Wine vinegar – red, white and champagne – is created when residual wine and a mother culture are fermented together. Likewise, sherry vinegars are sold in a spectrum from super dark to ultra light, all of which have the nutty notes that sherry is known for. Wine vinegar is a must for salad dressings and marinades, as well as flavor enhancers for soups and other ready-made dishes.
Rice vinegar is made from fermented rice and is the key to sauces, stir-fries, and other East and Southeast Asian dishes. Also known as rice wine vinegar when made from fermented rice wine, this type of vinegar is usually sweeter than other vinegars while still adding a crisp acidity to finished dishes.
Malt vinegar is made from ale and English origin. If you’ve ever had fish and chips, you will know this one. Crispy fries go wonderfully with a malt vinegar and a pinch of salt.

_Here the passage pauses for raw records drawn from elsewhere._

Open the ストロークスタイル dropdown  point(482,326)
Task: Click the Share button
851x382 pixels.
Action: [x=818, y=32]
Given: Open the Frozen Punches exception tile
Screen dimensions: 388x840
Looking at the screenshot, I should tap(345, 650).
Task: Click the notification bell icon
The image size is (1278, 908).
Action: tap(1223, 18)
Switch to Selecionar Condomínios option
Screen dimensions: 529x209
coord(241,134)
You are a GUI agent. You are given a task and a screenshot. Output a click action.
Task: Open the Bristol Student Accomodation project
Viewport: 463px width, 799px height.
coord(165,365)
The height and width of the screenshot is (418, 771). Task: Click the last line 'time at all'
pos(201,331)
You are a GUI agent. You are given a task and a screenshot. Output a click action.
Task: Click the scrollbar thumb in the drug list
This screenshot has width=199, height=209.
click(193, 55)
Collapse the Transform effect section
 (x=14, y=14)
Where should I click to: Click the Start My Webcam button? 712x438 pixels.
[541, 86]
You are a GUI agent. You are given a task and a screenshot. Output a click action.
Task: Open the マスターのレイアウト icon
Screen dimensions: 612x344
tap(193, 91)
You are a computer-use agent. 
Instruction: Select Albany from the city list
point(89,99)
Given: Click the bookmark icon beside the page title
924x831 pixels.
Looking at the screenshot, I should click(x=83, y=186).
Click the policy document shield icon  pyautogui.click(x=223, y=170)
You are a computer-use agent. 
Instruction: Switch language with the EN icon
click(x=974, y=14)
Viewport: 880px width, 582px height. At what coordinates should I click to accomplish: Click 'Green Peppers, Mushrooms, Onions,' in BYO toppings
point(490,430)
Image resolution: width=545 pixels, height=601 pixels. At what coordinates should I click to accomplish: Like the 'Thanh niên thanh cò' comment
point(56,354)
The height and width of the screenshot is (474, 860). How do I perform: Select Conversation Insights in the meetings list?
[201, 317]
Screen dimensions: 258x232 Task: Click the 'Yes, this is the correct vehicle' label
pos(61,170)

Darker is better, both for the bottle and for the storage space. Once you’ve brought it home, avoid storing vinegar in a sunny place or near an oven where it could come into contact with a source of heat. Vinegar dispensers with glass cones look cute, but exposure to air greatly affects the taste and aroma of a vinegar. A pantry or closet are the best storage tips, and when stored properly, vinegar has an unlimited shelf life.
Building your vinegar collection takes time, research, and patience. But it’s worth it when you can pull out the perfect vinegar and tie all of the meandering elements of your dish together with one final splash.
Nneka M. Okona is a writer and lives in Atlanta. She is the author of Self-care for grief, a guide to taking care of yourself while holding a loss.
Michelle K. Min is a food photographer based in San Francisco.